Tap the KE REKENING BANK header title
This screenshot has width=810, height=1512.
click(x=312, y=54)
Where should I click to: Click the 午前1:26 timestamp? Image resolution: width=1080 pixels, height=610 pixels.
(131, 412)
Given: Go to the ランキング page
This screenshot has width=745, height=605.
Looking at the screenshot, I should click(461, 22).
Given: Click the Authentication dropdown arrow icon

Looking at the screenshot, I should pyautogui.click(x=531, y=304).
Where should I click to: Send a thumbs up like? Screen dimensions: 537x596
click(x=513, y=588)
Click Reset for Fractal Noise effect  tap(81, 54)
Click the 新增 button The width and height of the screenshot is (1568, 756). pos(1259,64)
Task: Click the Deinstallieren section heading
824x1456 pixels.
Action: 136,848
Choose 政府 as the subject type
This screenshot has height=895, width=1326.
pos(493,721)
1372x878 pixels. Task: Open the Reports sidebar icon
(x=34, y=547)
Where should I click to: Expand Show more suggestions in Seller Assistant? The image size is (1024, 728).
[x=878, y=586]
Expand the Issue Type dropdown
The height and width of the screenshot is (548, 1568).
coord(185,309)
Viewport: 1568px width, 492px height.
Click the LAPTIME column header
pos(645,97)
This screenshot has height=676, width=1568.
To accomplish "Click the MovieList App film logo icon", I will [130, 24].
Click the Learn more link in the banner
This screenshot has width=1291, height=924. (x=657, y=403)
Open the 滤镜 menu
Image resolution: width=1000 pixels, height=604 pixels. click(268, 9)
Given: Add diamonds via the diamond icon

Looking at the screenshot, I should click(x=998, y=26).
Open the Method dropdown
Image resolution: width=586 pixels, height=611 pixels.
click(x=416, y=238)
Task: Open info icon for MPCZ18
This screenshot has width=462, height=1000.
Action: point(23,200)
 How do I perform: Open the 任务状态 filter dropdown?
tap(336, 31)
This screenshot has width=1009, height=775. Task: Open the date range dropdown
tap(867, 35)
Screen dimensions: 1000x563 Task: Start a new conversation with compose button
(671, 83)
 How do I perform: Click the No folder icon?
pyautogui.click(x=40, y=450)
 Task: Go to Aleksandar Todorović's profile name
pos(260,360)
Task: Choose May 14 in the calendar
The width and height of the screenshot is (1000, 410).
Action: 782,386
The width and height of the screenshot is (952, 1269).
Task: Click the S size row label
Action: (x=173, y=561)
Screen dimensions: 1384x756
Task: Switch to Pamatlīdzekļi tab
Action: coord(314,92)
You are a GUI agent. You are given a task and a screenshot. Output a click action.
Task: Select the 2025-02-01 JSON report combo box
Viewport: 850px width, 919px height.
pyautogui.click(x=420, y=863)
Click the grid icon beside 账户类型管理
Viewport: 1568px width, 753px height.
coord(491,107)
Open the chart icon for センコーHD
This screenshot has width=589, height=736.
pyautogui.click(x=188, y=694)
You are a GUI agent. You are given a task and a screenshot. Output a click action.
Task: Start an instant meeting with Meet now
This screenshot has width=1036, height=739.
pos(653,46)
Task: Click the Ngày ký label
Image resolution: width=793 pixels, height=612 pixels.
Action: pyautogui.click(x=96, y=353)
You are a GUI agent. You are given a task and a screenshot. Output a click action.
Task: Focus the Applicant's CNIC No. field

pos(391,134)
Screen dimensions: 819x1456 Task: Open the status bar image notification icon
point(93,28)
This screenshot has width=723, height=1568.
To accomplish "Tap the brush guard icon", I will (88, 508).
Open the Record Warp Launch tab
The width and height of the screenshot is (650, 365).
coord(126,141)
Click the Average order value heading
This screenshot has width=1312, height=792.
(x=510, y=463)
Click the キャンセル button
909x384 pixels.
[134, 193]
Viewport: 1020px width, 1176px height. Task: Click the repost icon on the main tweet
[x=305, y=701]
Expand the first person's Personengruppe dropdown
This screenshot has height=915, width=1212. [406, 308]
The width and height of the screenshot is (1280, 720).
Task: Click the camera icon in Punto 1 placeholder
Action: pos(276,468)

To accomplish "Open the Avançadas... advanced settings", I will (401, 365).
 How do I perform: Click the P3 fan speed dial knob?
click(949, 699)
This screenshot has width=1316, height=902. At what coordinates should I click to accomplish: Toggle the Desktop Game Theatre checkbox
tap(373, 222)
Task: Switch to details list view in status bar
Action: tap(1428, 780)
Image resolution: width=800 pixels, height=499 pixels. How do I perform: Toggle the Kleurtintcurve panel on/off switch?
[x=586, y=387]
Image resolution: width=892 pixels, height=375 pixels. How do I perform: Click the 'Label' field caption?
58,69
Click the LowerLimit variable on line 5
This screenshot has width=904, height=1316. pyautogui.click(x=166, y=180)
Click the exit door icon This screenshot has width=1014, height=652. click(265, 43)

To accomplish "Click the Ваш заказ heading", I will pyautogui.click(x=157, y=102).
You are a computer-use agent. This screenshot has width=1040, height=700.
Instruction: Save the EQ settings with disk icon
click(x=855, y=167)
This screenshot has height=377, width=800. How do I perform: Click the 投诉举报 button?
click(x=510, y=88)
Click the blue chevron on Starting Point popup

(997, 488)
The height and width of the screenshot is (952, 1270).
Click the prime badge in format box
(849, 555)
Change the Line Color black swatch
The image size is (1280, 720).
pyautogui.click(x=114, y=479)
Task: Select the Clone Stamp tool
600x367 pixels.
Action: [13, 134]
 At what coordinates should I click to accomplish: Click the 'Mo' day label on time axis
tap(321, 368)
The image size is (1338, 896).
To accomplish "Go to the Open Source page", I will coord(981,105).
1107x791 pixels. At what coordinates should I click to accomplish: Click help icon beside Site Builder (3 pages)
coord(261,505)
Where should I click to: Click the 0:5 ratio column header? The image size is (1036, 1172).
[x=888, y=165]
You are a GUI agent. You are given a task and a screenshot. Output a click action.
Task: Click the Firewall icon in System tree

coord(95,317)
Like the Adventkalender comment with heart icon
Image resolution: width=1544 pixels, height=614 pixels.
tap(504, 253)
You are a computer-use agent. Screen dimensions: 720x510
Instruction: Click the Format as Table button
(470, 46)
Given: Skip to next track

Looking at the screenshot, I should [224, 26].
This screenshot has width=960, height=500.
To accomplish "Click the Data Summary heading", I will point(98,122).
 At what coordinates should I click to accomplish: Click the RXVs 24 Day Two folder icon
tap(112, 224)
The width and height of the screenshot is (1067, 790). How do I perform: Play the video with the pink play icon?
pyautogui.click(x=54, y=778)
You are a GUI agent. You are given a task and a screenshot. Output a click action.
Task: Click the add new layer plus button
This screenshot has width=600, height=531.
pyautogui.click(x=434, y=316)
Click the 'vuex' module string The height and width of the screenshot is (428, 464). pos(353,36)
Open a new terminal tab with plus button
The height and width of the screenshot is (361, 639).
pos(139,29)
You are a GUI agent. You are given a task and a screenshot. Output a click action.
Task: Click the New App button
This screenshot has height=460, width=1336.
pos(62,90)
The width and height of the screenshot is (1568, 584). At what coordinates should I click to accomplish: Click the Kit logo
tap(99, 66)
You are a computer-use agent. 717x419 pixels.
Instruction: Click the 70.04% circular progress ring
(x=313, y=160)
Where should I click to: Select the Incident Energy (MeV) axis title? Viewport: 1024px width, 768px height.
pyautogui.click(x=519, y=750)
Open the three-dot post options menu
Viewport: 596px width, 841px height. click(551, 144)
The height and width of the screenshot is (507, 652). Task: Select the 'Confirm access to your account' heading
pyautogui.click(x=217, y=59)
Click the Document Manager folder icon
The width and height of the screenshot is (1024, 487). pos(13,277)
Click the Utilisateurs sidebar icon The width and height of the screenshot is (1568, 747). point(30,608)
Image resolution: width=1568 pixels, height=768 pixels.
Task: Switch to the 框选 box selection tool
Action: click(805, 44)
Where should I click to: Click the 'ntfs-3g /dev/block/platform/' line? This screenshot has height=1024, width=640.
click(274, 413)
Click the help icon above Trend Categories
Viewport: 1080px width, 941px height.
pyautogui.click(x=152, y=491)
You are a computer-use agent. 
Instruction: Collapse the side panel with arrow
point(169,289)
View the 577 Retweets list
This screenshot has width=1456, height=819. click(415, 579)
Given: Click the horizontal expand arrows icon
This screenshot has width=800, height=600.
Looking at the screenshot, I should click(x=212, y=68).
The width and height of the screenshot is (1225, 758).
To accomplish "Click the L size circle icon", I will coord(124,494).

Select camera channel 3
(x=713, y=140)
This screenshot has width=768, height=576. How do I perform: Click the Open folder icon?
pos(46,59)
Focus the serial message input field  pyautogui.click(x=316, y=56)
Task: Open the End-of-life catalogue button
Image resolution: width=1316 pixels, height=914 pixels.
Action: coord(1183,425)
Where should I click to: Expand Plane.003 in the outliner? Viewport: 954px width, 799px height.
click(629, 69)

Problem description. Wherever a line in the listing contains the word "Choose", copy that line out.

Expected answer.
Choose 政府 as the subject type
Task: Choose May 14 in the calendar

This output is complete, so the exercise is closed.